*Supplied information*
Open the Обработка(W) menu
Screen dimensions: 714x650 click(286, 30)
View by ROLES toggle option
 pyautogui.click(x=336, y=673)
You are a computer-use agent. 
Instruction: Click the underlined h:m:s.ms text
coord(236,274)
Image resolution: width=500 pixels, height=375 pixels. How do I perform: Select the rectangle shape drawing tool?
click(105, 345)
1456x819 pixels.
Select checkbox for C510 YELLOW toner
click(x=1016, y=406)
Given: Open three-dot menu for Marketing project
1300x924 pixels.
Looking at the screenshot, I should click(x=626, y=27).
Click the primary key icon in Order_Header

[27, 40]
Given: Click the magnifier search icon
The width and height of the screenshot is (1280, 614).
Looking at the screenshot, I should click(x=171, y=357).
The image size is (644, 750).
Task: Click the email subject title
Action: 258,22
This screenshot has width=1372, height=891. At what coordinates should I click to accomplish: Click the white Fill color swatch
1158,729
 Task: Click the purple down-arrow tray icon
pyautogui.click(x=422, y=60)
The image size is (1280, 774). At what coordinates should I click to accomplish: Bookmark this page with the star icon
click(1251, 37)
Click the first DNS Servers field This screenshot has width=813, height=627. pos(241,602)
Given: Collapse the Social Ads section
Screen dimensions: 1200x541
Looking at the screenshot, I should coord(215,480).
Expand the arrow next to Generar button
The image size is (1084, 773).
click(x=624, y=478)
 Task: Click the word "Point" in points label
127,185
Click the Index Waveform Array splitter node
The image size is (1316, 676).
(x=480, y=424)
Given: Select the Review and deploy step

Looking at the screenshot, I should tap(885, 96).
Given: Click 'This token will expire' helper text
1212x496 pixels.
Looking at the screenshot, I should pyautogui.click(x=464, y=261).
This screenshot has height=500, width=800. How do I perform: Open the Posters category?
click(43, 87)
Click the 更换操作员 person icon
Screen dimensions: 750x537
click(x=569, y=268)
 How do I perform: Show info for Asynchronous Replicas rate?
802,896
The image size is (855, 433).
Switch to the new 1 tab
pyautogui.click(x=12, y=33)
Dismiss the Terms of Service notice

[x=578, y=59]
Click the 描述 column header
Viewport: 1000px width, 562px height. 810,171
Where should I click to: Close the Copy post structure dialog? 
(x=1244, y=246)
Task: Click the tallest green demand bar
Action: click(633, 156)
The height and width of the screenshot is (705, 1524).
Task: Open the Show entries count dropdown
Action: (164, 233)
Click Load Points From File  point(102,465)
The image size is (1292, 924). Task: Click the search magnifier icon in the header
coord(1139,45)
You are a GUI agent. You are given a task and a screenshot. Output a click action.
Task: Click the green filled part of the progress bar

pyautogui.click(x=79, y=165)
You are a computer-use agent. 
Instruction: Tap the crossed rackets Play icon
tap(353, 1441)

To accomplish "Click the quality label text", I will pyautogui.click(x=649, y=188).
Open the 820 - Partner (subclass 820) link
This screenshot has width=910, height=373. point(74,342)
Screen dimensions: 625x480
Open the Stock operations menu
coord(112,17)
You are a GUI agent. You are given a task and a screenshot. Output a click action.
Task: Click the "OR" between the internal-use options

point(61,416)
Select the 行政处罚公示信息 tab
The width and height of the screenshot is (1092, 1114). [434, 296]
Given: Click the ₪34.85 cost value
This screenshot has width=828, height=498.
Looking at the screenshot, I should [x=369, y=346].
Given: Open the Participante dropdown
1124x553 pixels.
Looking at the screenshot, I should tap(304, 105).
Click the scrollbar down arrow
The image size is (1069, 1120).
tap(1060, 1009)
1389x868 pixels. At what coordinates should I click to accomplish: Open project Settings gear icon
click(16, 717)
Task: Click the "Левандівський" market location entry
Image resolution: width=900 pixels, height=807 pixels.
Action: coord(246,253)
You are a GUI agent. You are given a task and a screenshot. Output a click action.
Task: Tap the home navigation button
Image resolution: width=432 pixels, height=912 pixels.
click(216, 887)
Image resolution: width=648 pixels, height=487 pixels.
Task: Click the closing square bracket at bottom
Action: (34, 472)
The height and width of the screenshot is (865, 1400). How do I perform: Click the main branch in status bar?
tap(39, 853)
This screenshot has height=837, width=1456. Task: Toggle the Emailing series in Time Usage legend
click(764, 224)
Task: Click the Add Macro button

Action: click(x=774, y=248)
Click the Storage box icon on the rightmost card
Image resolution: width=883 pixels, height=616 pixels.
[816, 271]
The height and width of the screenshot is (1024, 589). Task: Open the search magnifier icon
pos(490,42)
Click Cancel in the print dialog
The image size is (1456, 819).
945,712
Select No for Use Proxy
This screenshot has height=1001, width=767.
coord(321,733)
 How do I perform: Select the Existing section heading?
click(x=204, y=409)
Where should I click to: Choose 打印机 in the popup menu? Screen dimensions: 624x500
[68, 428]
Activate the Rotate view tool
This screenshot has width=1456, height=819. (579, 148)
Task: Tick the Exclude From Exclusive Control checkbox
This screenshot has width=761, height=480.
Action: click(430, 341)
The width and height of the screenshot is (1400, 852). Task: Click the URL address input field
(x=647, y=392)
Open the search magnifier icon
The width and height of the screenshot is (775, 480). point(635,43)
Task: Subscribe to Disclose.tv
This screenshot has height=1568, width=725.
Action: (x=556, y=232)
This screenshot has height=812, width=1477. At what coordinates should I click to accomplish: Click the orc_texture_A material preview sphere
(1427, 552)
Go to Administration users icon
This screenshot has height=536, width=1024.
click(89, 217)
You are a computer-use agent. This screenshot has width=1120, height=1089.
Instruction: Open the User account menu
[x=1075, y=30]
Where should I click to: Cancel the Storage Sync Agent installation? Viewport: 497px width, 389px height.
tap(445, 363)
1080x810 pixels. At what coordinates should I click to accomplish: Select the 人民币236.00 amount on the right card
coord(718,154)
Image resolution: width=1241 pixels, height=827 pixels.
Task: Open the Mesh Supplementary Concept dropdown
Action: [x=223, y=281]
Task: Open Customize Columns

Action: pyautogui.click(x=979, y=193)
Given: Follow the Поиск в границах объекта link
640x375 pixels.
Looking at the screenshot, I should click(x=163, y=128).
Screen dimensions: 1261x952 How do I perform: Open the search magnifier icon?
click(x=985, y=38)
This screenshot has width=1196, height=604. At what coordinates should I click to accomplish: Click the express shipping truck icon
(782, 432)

*Challenge*
Rewrite every line of the records above as a numbered list, omitting the blank lines.

*Exercise solution*
1. Open the Обработка(W) menu
2. Screen dimensions: 714x650 click(286, 30)
3. View by ROLES toggle option
4.  pyautogui.click(x=336, y=673)
5. You are a computer-use agent. 
6. Instruction: Click the underlined h:m:s.ms text
7. coord(236,274)
8. Image resolution: width=500 pixels, height=375 pixels. How do I perform: Select the rectangle shape drawing tool?
9. click(105, 345)
10. 1456x819 pixels.
11. Select checkbox for C510 YELLOW toner
12. click(x=1016, y=406)
13. Given: Open three-dot menu for Marketing project
14. 1300x924 pixels.
15. Looking at the screenshot, I should click(x=626, y=27).
16. Click the primary key icon in Order_Header
17. [27, 40]
18. Given: Click the magnifier search icon
19. The width and height of the screenshot is (1280, 614).
20. Looking at the screenshot, I should click(x=171, y=357).
21. The image size is (644, 750).
22. Task: Click the email subject title
23. Action: 258,22
24. This screenshot has width=1372, height=891. At what coordinates should I click to accomplish: Click the white Fill color swatch
25. 1158,729
26.  Task: Click the purple down-arrow tray icon
27. pyautogui.click(x=422, y=60)
28. The image size is (1280, 774). At what coordinates should I click to accomplish: Bookmark this page with the star icon
29. click(1251, 37)
30. Click the first DNS Servers field This screenshot has width=813, height=627. pos(241,602)
31. Given: Collapse the Social Ads section
32. Screen dimensions: 1200x541
33. Looking at the screenshot, I should coord(215,480).
34. Expand the arrow next to Generar button
35. The image size is (1084, 773).
36. click(x=624, y=478)
37.  Task: Click the word "Point" in points label
38. 127,185
39. Click the Index Waveform Array splitter node
40. The image size is (1316, 676).
41. (x=480, y=424)
42. Given: Select the Review and deploy step
43. Looking at the screenshot, I should tap(885, 96).
44. Given: Click 'This token will expire' helper text
45. 1212x496 pixels.
46. Looking at the screenshot, I should pyautogui.click(x=464, y=261).
47. This screenshot has height=500, width=800. How do I perform: Open the Posters category?
48. click(43, 87)
49. Click the 更换操作员 person icon
50. Screen dimensions: 750x537
51. click(x=569, y=268)
52.  How do I perform: Show info for Asynchronous Replicas rate?
53. 802,896
54. The image size is (855, 433).
55. Switch to the new 1 tab
56. pyautogui.click(x=12, y=33)
57. Dismiss the Terms of Service notice
58. [x=578, y=59]
59. Click the 描述 column header
60. Viewport: 1000px width, 562px height. 810,171
61. Where should I click to: Close the Copy post structure dialog? 
62. (x=1244, y=246)
63. Task: Click the tallest green demand bar
64. Action: click(633, 156)
65. The height and width of the screenshot is (705, 1524).
66. Task: Open the Show entries count dropdown
67. Action: (164, 233)
68. Click Load Points From File  point(102,465)
69. The image size is (1292, 924). Task: Click the search magnifier icon in the header
70. coord(1139,45)
71. You are a GUI agent. You are given a task and a screenshot. Output a click action.
72. Task: Click the green filled part of the progress bar
73. pyautogui.click(x=79, y=165)
74. You are a computer-use agent. 
75. Instruction: Tap the crossed rackets Play icon
76. tap(353, 1441)
77. To accomplish "Click the quality label text", I will pyautogui.click(x=649, y=188).
78. Open the 820 - Partner (subclass 820) link
79. This screenshot has width=910, height=373. point(74,342)
80. Screen dimensions: 625x480
81. Open the Stock operations menu
82. coord(112,17)
83. You are a GUI agent. You are given a task and a screenshot. Output a click action.
84. Task: Click the "OR" between the internal-use options
85. point(61,416)
86. Select the 行政处罚公示信息 tab
87. The width and height of the screenshot is (1092, 1114). [434, 296]
88. Given: Click the ₪34.85 cost value
89. This screenshot has width=828, height=498.
90. Looking at the screenshot, I should [x=369, y=346].
91. Given: Open the Participante dropdown
92. 1124x553 pixels.
93. Looking at the screenshot, I should tap(304, 105).
94. Click the scrollbar down arrow
95. The image size is (1069, 1120).
96. tap(1060, 1009)
97. 1389x868 pixels. At what coordinates should I click to accomplish: Open project Settings gear icon
98. click(16, 717)
99. Task: Click the "Левандівський" market location entry
100. Image resolution: width=900 pixels, height=807 pixels.
101. Action: coord(246,253)
102. You are a GUI agent. You are given a task and a screenshot. Output a click action.
103. Task: Tap the home navigation button
104. Image resolution: width=432 pixels, height=912 pixels.
105. click(216, 887)
106. Image resolution: width=648 pixels, height=487 pixels.
107. Task: Click the closing square bracket at bottom
108. Action: (34, 472)
109. The height and width of the screenshot is (865, 1400). How do I perform: Click the main branch in status bar?
110. tap(39, 853)
111. This screenshot has height=837, width=1456. Task: Toggle the Emailing series in Time Usage legend
112. click(764, 224)
113. Task: Click the Add Macro button
114. Action: click(x=774, y=248)
115. Click the Storage box icon on the rightmost card
116. Image resolution: width=883 pixels, height=616 pixels.
117. [816, 271]
118. The height and width of the screenshot is (1024, 589). Task: Open the search magnifier icon
119. pos(490,42)
120. Click Cancel in the print dialog
121. The image size is (1456, 819).
122. 945,712
123. Select No for Use Proxy
124. This screenshot has height=1001, width=767.
125. coord(321,733)
126.  How do I perform: Select the Existing section heading?
127. click(x=204, y=409)
128. Where should I click to: Choose 打印机 in the popup menu? Screen dimensions: 624x500
129. [68, 428]
130. Activate the Rotate view tool
131. This screenshot has width=1456, height=819. (579, 148)
132. Task: Tick the Exclude From Exclusive Control checkbox
133. This screenshot has width=761, height=480.
134. Action: click(430, 341)
135. The width and height of the screenshot is (1400, 852). Task: Click the URL address input field
136. (x=647, y=392)
137. Open the search magnifier icon
138. The width and height of the screenshot is (775, 480). point(635,43)
139. Task: Subscribe to Disclose.tv
140. This screenshot has height=1568, width=725.
141. Action: (x=556, y=232)
142. This screenshot has height=812, width=1477. At what coordinates should I click to accomplish: Click the orc_texture_A material preview sphere
143. (1427, 552)
144. Go to Administration users icon
145. This screenshot has height=536, width=1024.
146. click(89, 217)
147. You are a computer-use agent. This screenshot has width=1120, height=1089.
148. Instruction: Open the User account menu
149. [x=1075, y=30]
150. Where should I click to: Cancel the Storage Sync Agent installation? Viewport: 497px width, 389px height.
151. tap(445, 363)
152. 1080x810 pixels. At what coordinates should I click to accomplish: Select the 人民币236.00 amount on the right card
153. coord(718,154)
154. Image resolution: width=1241 pixels, height=827 pixels.
155. Task: Open the Mesh Supplementary Concept dropdown
156. Action: [x=223, y=281]
157. Task: Open Customize Columns
158. Action: pyautogui.click(x=979, y=193)
159. Given: Follow the Поиск в границах объекта link
160. 640x375 pixels.
161. Looking at the screenshot, I should click(x=163, y=128).
162. Screen dimensions: 1261x952 How do I perform: Open the search magnifier icon?
163. click(x=985, y=38)
164. This screenshot has width=1196, height=604. At what coordinates should I click to accomplish: Click the express shipping truck icon
165. (782, 432)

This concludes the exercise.